*Task brief:*
Edit the entries from the line with "Given: View the 10 Retweets list" to the line with "click(x=252, y=398)", changing "Instruction" to "Command" and keeping everything else the same. Return only those lines.

* START *

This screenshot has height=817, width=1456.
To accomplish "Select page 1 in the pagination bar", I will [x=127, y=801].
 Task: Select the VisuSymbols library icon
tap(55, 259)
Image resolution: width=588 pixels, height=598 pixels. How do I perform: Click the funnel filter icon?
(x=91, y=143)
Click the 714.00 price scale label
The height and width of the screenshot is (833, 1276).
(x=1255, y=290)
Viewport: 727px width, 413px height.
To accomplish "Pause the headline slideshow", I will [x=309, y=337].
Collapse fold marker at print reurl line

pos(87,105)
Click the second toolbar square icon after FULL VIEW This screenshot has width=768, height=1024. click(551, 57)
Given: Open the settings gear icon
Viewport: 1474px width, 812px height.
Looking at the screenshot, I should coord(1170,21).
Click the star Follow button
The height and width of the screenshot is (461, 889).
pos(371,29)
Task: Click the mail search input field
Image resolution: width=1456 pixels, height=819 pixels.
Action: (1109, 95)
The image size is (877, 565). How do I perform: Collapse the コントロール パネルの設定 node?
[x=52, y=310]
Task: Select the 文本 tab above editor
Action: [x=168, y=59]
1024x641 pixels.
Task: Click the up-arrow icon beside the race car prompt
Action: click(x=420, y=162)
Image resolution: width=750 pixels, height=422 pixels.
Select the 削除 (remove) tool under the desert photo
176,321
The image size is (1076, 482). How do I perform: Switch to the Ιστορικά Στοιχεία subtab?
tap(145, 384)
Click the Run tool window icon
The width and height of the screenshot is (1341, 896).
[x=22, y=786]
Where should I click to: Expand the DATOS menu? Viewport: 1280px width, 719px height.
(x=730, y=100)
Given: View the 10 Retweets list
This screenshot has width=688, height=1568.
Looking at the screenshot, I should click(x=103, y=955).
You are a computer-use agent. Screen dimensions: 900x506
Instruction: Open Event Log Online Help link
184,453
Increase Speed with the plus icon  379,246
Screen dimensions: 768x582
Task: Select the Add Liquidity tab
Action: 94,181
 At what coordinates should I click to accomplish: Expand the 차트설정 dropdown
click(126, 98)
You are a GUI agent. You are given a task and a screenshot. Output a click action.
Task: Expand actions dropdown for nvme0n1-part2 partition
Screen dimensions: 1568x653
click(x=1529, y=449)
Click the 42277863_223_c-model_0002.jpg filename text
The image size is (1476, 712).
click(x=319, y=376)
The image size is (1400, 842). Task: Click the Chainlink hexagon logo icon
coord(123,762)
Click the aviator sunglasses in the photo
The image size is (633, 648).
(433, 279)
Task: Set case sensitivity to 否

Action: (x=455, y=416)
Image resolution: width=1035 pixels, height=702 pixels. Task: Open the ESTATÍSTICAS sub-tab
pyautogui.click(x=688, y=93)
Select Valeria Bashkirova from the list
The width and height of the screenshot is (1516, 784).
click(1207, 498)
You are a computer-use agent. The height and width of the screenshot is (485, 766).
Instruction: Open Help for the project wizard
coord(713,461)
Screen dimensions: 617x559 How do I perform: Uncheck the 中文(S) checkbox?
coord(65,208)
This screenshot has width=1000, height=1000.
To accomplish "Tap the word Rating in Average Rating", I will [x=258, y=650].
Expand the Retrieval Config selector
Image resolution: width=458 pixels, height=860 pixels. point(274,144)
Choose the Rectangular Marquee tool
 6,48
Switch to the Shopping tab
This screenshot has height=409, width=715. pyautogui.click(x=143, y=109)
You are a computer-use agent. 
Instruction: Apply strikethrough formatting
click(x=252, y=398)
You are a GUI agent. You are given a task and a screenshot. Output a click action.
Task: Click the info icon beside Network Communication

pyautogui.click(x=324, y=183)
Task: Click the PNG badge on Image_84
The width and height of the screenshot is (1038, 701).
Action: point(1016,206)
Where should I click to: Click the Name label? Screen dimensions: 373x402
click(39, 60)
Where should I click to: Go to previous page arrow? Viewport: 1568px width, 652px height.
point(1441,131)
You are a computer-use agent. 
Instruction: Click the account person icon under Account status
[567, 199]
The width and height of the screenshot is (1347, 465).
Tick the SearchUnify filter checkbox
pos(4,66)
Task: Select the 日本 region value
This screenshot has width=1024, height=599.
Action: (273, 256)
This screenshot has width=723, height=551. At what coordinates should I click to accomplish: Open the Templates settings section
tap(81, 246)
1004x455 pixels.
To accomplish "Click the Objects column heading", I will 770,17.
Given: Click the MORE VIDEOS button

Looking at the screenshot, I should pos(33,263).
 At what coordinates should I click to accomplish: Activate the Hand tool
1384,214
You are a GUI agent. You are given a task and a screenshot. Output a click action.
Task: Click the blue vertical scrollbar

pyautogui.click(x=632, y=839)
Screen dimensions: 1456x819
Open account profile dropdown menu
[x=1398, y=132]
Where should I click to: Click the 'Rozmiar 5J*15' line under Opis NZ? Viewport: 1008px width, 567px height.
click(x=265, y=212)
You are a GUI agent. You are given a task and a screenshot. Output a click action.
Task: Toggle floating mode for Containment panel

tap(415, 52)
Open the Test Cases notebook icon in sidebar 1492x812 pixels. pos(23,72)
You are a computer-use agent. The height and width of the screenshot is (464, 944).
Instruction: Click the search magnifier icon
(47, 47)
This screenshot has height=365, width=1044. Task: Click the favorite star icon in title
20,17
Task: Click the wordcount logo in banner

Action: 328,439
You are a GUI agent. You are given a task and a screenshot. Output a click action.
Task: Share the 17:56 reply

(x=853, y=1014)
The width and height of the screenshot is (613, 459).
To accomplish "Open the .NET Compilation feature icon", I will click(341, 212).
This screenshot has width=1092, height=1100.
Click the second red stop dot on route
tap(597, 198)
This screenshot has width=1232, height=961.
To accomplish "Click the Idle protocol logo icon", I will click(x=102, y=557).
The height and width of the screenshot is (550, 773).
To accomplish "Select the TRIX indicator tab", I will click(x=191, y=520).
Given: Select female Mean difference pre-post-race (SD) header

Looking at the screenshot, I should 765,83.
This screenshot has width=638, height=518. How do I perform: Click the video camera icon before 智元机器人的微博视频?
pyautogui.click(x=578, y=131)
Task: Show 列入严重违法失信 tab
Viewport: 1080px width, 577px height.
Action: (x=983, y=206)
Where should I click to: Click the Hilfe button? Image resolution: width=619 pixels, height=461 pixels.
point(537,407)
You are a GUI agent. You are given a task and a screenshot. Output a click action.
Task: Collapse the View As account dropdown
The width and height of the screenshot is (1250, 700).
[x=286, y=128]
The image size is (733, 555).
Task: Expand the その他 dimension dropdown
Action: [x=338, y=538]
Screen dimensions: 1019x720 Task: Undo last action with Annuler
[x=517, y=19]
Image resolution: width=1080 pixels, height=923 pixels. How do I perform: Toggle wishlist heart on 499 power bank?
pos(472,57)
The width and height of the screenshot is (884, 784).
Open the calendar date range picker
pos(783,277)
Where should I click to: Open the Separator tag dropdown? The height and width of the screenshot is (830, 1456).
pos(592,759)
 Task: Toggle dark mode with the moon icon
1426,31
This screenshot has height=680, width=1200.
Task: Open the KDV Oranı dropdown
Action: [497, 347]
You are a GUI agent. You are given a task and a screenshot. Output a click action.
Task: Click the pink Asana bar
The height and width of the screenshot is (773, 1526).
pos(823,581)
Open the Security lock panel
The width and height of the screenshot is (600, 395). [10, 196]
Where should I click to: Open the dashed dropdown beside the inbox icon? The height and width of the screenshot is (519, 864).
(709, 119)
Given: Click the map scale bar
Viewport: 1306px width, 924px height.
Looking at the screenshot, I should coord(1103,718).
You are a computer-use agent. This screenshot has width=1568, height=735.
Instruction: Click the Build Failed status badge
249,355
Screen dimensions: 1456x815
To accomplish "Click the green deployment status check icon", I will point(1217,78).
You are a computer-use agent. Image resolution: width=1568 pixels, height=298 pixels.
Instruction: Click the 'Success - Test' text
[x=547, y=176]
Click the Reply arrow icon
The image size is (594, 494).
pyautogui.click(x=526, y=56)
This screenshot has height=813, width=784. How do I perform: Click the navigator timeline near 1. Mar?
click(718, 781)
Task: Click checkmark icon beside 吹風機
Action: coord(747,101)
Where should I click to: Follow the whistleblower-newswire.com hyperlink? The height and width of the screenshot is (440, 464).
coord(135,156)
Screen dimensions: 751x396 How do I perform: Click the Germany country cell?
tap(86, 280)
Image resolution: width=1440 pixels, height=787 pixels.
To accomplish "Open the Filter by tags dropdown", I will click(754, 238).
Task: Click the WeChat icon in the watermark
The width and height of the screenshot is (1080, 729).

* END *

*Answer for the task:*
Given: View the 10 Retweets list
This screenshot has width=688, height=1568.
Looking at the screenshot, I should click(x=103, y=955).
You are a computer-use agent. Screen dimensions: 900x506
Command: Open Event Log Online Help link
184,453
Increase Speed with the plus icon  379,246
Screen dimensions: 768x582
Task: Select the Add Liquidity tab
Action: 94,181
 At what coordinates should I click to accomplish: Expand the 차트설정 dropdown
click(126, 98)
You are a GUI agent. You are given a task and a screenshot. Output a click action.
Task: Expand actions dropdown for nvme0n1-part2 partition
Screen dimensions: 1568x653
click(x=1529, y=449)
Click the 42277863_223_c-model_0002.jpg filename text
The image size is (1476, 712).
click(x=319, y=376)
The image size is (1400, 842). Task: Click the Chainlink hexagon logo icon
coord(123,762)
Click the aviator sunglasses in the photo
The image size is (633, 648).
(433, 279)
Task: Set case sensitivity to 否

Action: (x=455, y=416)
Image resolution: width=1035 pixels, height=702 pixels. Task: Open the ESTATÍSTICAS sub-tab
pyautogui.click(x=688, y=93)
Select Valeria Bashkirova from the list
The width and height of the screenshot is (1516, 784).
click(1207, 498)
You are a computer-use agent. The height and width of the screenshot is (485, 766).
Command: Open Help for the project wizard
coord(713,461)
Screen dimensions: 617x559 How do I perform: Uncheck the 中文(S) checkbox?
coord(65,208)
This screenshot has width=1000, height=1000.
To accomplish "Tap the word Rating in Average Rating", I will [x=258, y=650].
Expand the Retrieval Config selector
Image resolution: width=458 pixels, height=860 pixels. point(274,144)
Choose the Rectangular Marquee tool
 6,48
Switch to the Shopping tab
This screenshot has height=409, width=715. pyautogui.click(x=143, y=109)
You are a computer-use agent. 
Command: Apply strikethrough formatting
click(x=252, y=398)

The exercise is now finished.